Cara, muito show esse post! tenho muita vontande de usa o linux!! so não instalei porque não é so eu quem uso o meu pc, mas logo, logo vou compra meu notBook e finalmente testa o Linux! vou espera ansioso pelo podcast sobre Linux. Valeu Ricardo! continuie assim, sucesso cara! flw, abraço!
julho 14, 2009 @ 10:09 am
Grande post Ricardo, a comunidade agradece, concordo em tudo que está escrito, sou um usuário mediano do Linux, como disse temos nossos problemas como qualquer sistema, linha de comando é apaixonante, conheço usuários do Windows que falam ai que saudade do “DOS”, mas acham terrível ter que usar a linha de comando no Linux…vai entender!! Uso o Ubuntu e me apaixonei por essa distribuição, fácil de usar, tem tudo que eu preciso, mas uso outras distribuições também, pois as diferenças são poucas, por fim não vejo a ora do Gustavo te convidar para o podcast….vai ser demais!!
Viva o Linux!!!
julho 14, 2009 @ 10:14 am
Caro Jackson, se quiser não precisa nem instalar, pode usar o live-cd para testar, dual-boot com o Windows, ou no momento o jeito mais legal(na minha opinião usar virtualização recomendo o Virtualbox…
julho 14, 2009 @ 10:18 am
Concordo com muitos pontos desse texto , mas tem um grande poblema ,sistemas operacionais não são carros ,é outro conceito ,o grande problema do linux hj e as 365xxoxox distribuições,,se houvesse um esforço do usuarios ,não dos mantenedores ou distribuidores ,a coisa seria bem diferente ,a grande participação do linux em 1% do mercado poderia ser bem melhor se o usuarios prinicipalmente os mais experiente(lê se slackwaretard) tem um certo preconceito com os usuariso mais novos e outras distribuições , isso e ruim pra eles e para os outros.

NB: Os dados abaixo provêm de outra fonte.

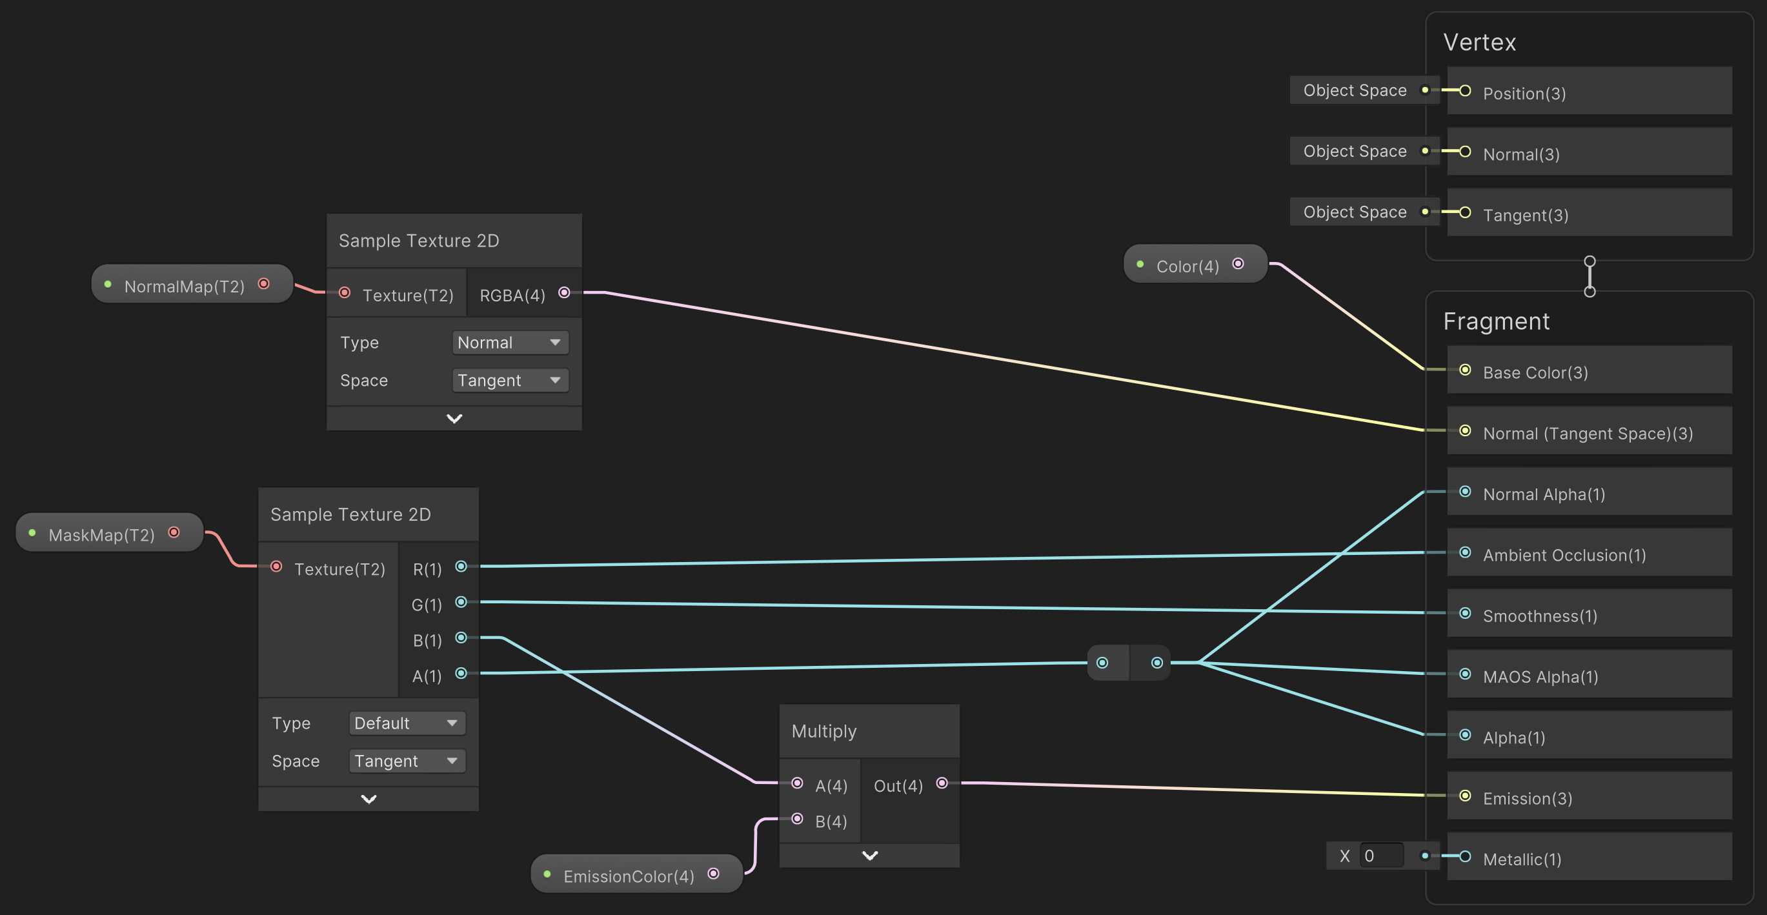
Task: Select the EmissionColor(4) property node
Action: pyautogui.click(x=628, y=876)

Porquê MacOsx é Bsd unix,mas ninquem ve isso o usuario quer o sistema redondo , ai quando Google chrome Os(mesmo sendo linux),for maior do que as 365xxoxox distribuições ,ja vai ser tarde,quem perde com isso é o linux .

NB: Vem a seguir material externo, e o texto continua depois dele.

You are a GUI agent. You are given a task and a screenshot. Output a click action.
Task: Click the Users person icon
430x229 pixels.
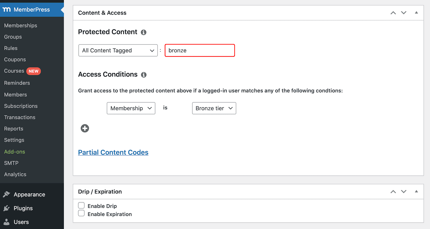pyautogui.click(x=6, y=222)
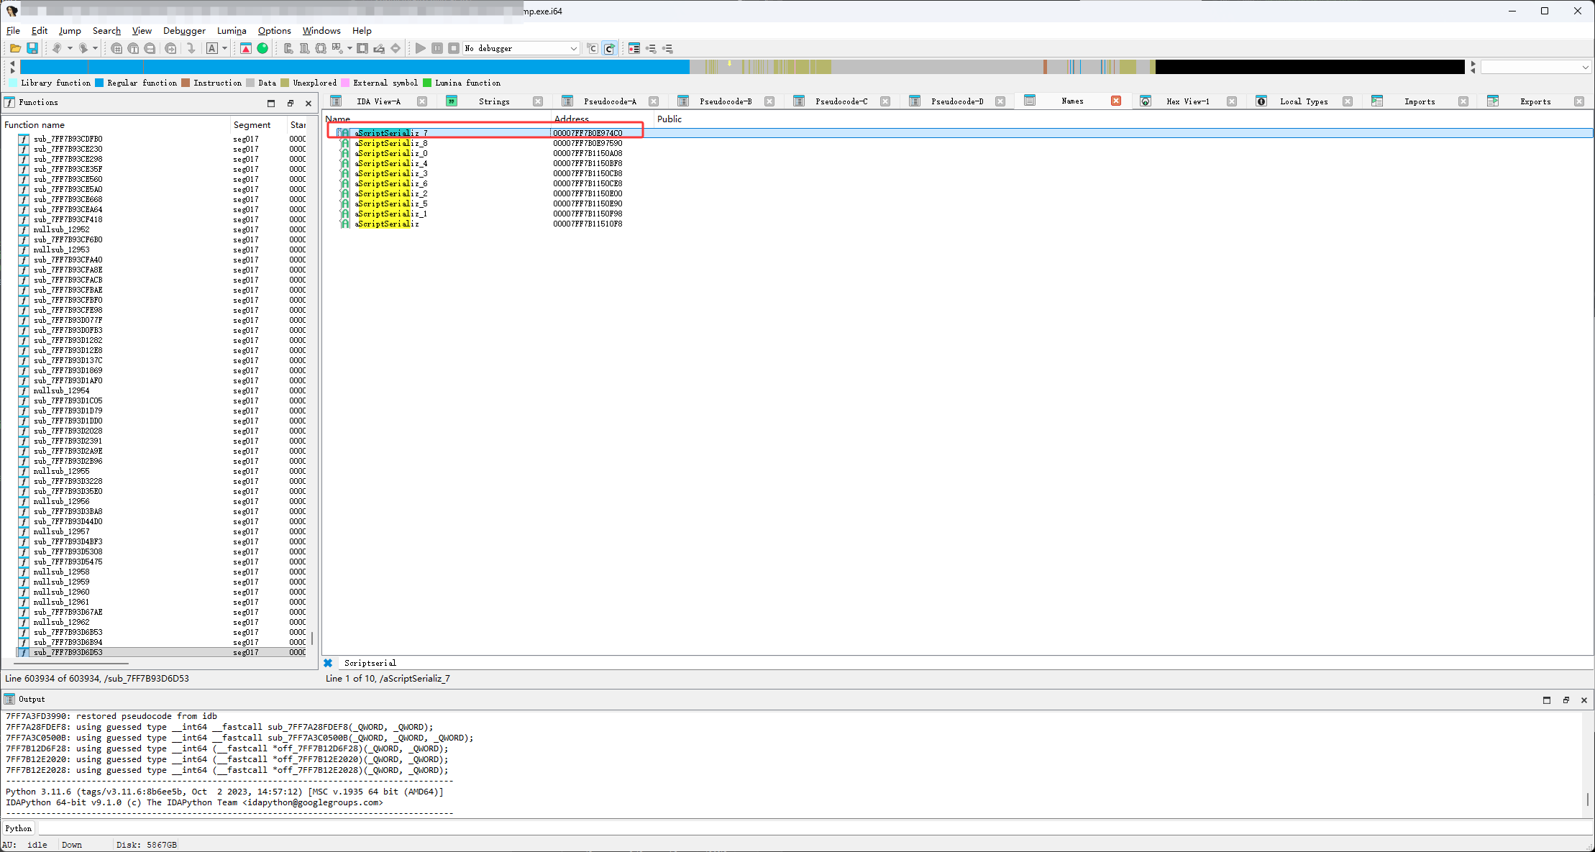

Obs: eu so linuxuser tanbém uso o LinuxMint 7.0 mas por comodidade,ja passei por varias desde sabayon a debian.
Abçsjulho 14, 2009 @ 10:38 am
Sério?! eu estava pensando em particionar o meu hd, tipo ,tenta fazer Dual boot – Windows e Linux no mesmo hd, mas eu vou procura o Virtualbox! valeu pela dica cara!
Ajudou muito! flw, Abraço.julho 14, 2009 @ 10:45 am

Jackson estamos ai para isso, sempre contribuir, essa é a comunidade Linux..
TweetFeel
O objetivo do TweetFeel é simples: analisar o sentimento das pessoas em relação a diversos assuntos. O site combina o que está sendo procurado em tempo real no Twitter com algoritmos de detecção de sentimentos.

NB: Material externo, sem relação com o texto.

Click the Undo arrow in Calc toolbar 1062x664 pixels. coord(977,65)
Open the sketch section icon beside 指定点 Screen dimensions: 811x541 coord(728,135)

Linux = 78% das pessoas tem sentimentos bons
Windows = 65% das pessoas tem sentimentos ruinsÉ um simples teste, mas acho que é valido para mostrar que o muita gente fala mal do Windows, mas tem medo de aprender coisas novas..
julho 14, 2009 @ 11:22 am
Não so muito fanboy do linux, windows ainda tem mais recursos e é mais pratico, e tambem tem o Mac OS X Snow Leopard esse sim tenho vontade de um dia ter!!!
julho 14, 2009 @ 11:52 am
Ricardo, parabéns pela iniciativa de resumir a idéia original e incluir opiniões acertadas sobre o tema. Programas amigáveis são pegadinhas para usuários de computador, onde a familiaridade é o que conta na verdade. Agora está faltando a resposta do Gustavo Guanabara, com um convite aqui no post para o episódio sobre Linux. Favor incluir no convite o “bêbado” do Cauê.
julho 14, 2009 @ 11:55 am
Uffa;… parecia um desabafo!
gostei da separação de divergência das aguas! =D
Que a Adobe lance o dreamweaver, fireworks e flash para linux um ida!
uhullll..
P.S.: a esperança é a última que morre….
julho 14, 2009 @ 12:09 pm
Ja li muitos textos na net, mas esse foi absolutamente sensacional, cada linha reflete o modo como penso, valeu pelo post vou indicar o post e viva a comunidade.
“…Unix em geral (Linux incluído) é amigável. A diferença é que ele escolhe os amigos dele.”
the best veris verdadis (by mussum)
julho 14, 2009 @ 12:22 pm
Estou no estágio e por isso vou deixar para chegar em casa, mas ainda mostro que vc faz parte de um grupo anti windows…
julho 14, 2009 @ 12:53 pm


Deixa, ja descobri que voce é quem foi um professor meu, eu vi seu blog e li vc dizendo q agora tbm posta aqui… hehe
Legal estar postando aqui tambem. Sucessos pra vc Ricardo.
Fui um aluno seu da faculdade no primeiro semestre desse ano.